--- begin Records shown ---

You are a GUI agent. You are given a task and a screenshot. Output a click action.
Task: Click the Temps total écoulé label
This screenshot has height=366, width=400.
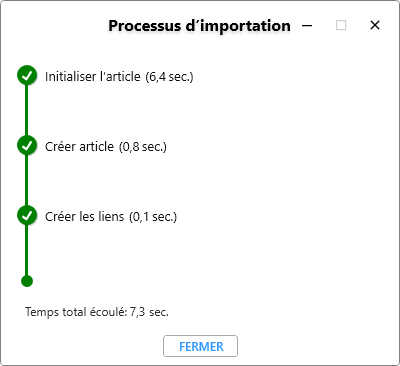pyautogui.click(x=76, y=312)
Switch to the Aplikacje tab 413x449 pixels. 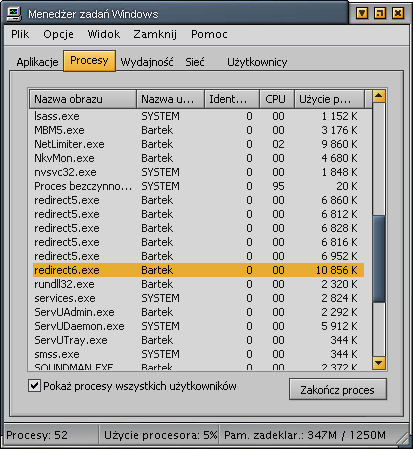point(37,62)
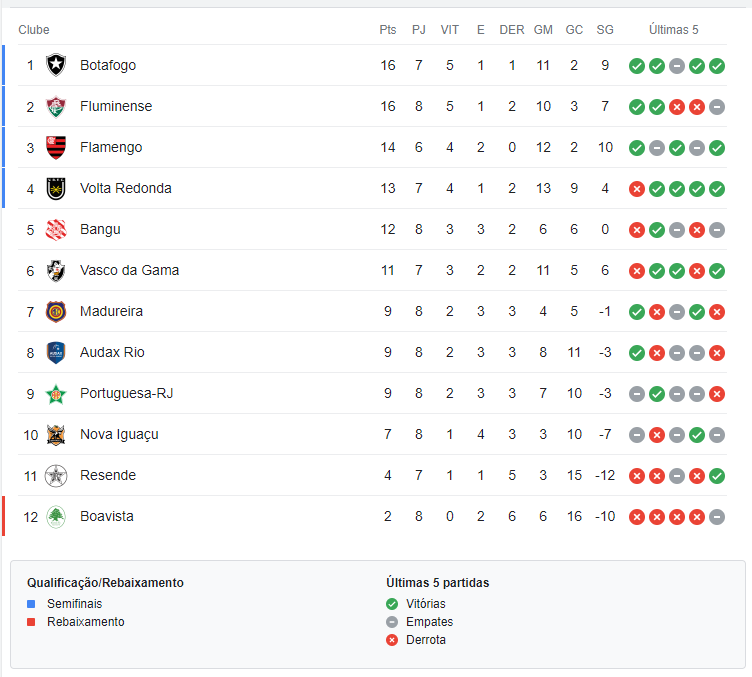Screen dimensions: 752x677
Task: Open the Audax Rio team link
Action: click(x=112, y=352)
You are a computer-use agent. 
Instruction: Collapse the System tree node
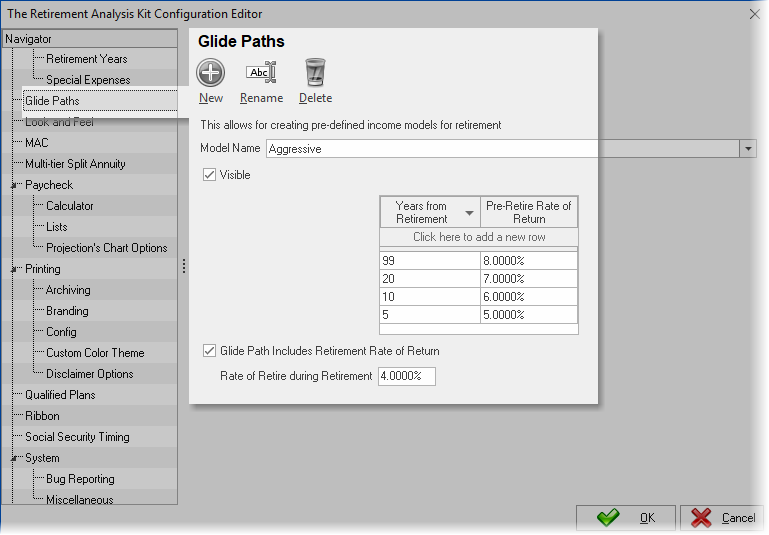[14, 458]
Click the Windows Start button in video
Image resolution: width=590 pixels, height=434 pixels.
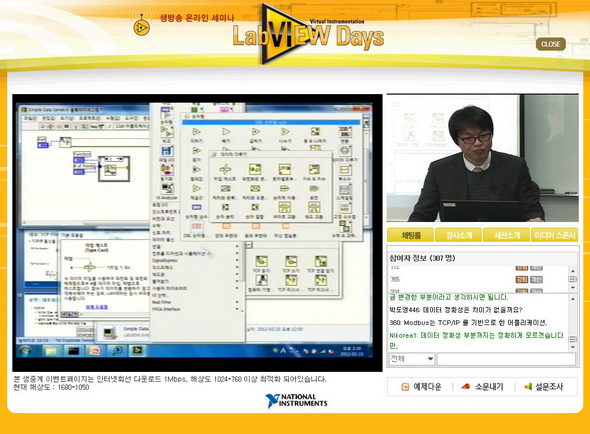click(x=25, y=350)
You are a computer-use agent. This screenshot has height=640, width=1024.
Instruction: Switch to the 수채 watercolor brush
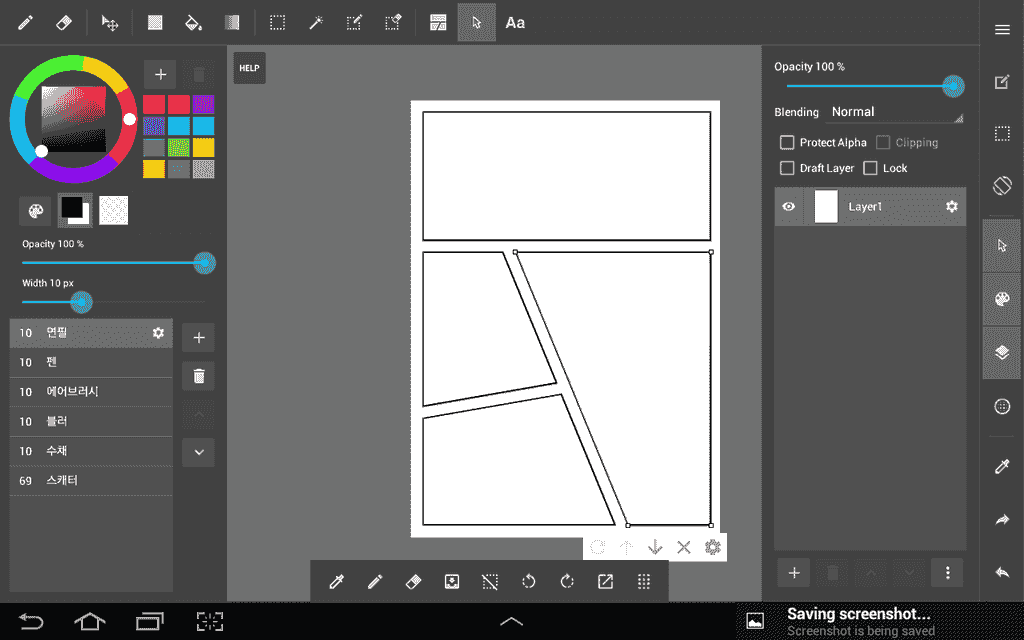click(90, 451)
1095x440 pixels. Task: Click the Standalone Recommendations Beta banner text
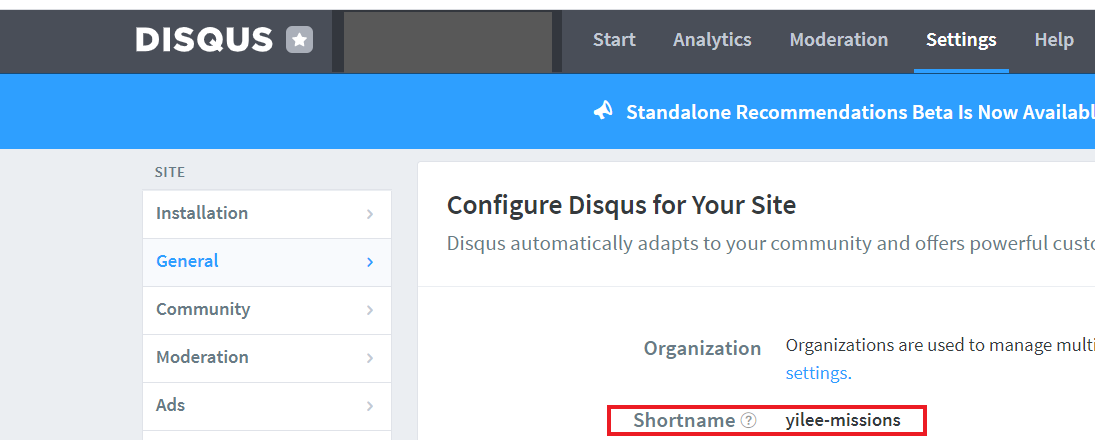pos(860,112)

--- end Records shown ---

### Exercise instructions
Copy the lines word for word, starting at the line that contains "1095x440 pixels. Task: Click" and running through the final line. Leave the pictures out.

### Written answer
1095x440 pixels. Task: Click the Standalone Recommendations Beta banner text
pos(860,112)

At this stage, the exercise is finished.